The AAT found that there was about $15,000 undeclared income, ordered the cook to pay the proper tax and applied a 25% penalty in its conclusions:

•46.              [the cook] submitted.. the penalty as assessed on the basis of 25% of the tax shortfall should be waived entirely because he had no intention to evade tax and the matter was not yet concluded.

•47.              [the cook] admitted.. he had known the figures set out in the statement of earning were substantially less than his real wages and his own current estimate of $900 per week net confirms that position.

•48.              I accept the [ATO’s] contention that such a false statement in a tax return would normally qualify for a penalty at the 50% rate for recklessness.. but.. because of his immigrant status and lack of familiarity with Australian tax law, the 25% rate for lack of reasonable care is appropriate.

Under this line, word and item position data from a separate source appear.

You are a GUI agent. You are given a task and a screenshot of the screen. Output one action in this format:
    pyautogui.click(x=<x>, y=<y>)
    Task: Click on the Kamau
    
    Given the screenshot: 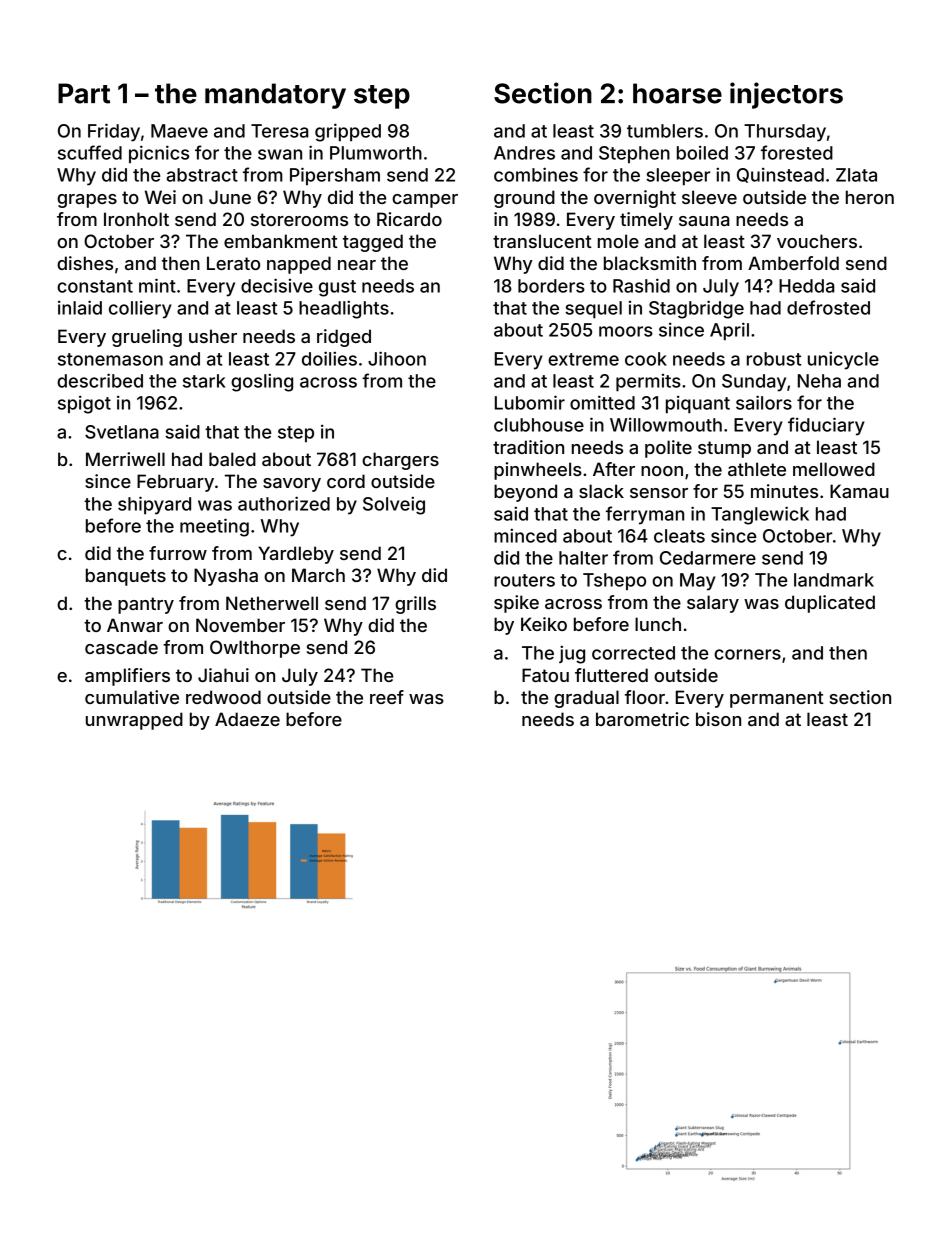 What is the action you would take?
    pyautogui.click(x=859, y=491)
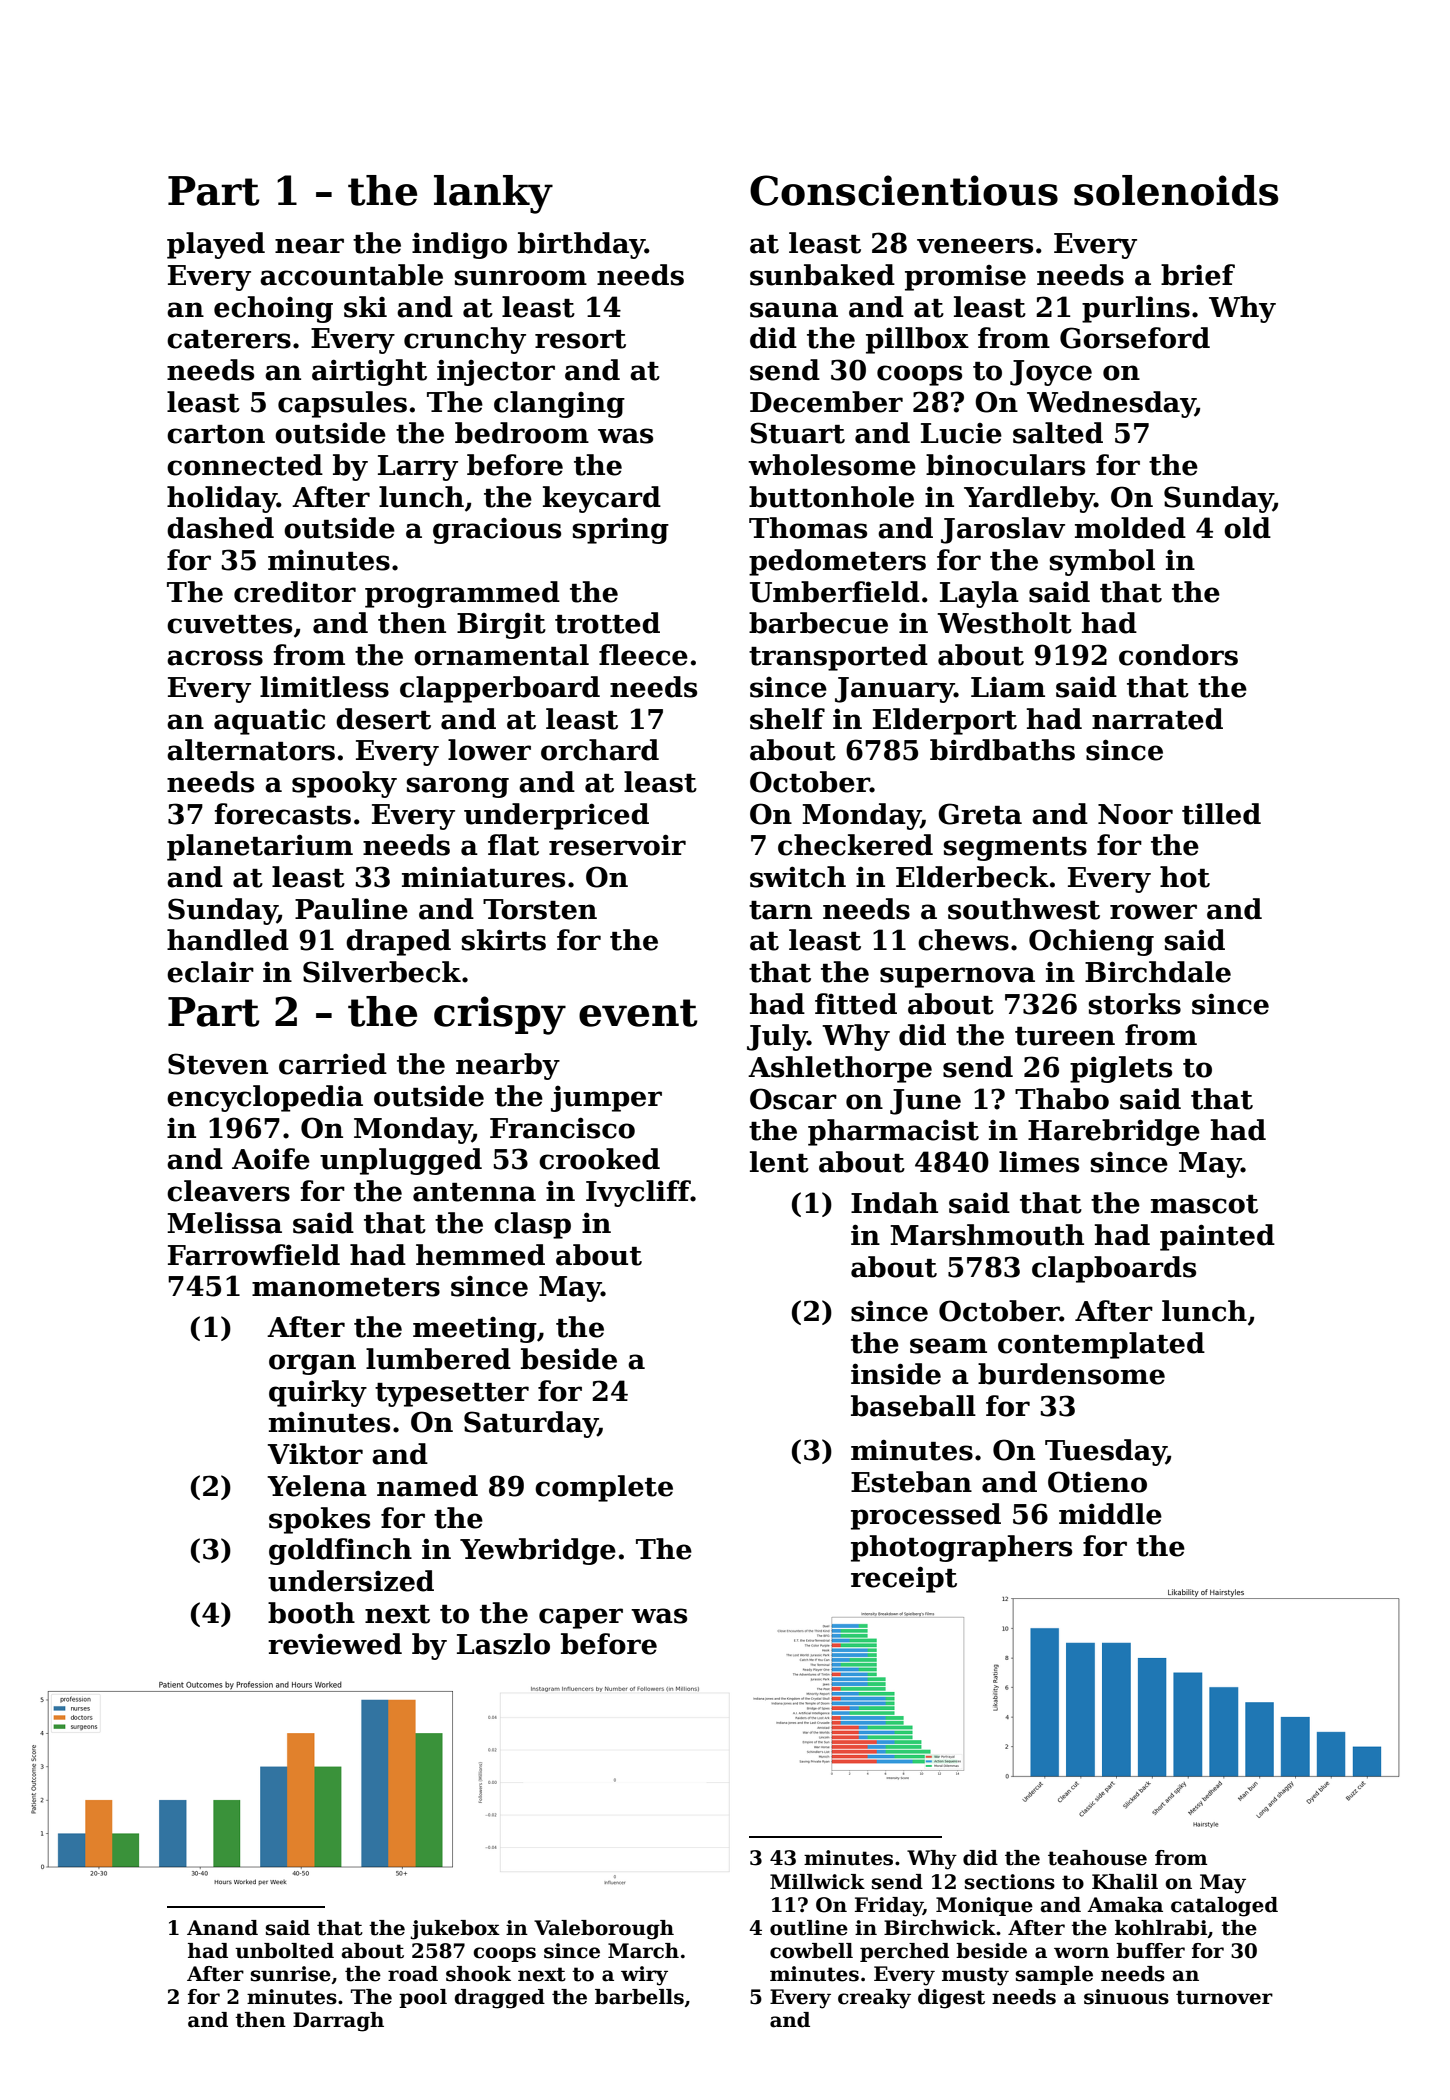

Weston v ATO [2008] AATA 869 (30.9.08) concerned a nut farmer who failed to pay a group of employee Koreans their proper superannuation. Under the Superannuation Guarantee (Administration) Act 1992 an employer must pay superannuation due to employees directly to the superannuation fund.  Here the farmer just paid the employees 10% extra and asked the employees to pay their own superannuation.  The farmer also claimed that he paid all the money due to the Koreans to one of them and therefore they were contractors, not employees.  But in the end the evidence did not stack up for the farmer as the AAT found as follows:

•9.                  In relation to the amounts paid for the labour of the Korean nationals, it is possible that payments were made to one as the organiser or contractor of labour supplied by others. If this was accepted the result could be that the payment is not deemed salary or wages being a payment to a head contractor for the labour of others leaving the potential liability with that head contractor. Alternatively, the actual amount due to one individual may be less than $450 in a month. Mr Weston believed that the group worked for a short period of 8 – 10 days and all of them did not work every day. Unfortunately, it is difficult to accept fully the evidence of Mr Weston. The records show that in 04 & 05, payments were made to 5 different individuals with names which appear to indicate Korean nationality. Payments covered periods of work of between 8 & 39 days. Clearly there was no one period where all payments were made to one individual. Consequently, and likely to be unfortunately for Mr Weston, I am unable to find that he has discharged the onus of proof that the payments were not salary or wages under the Act.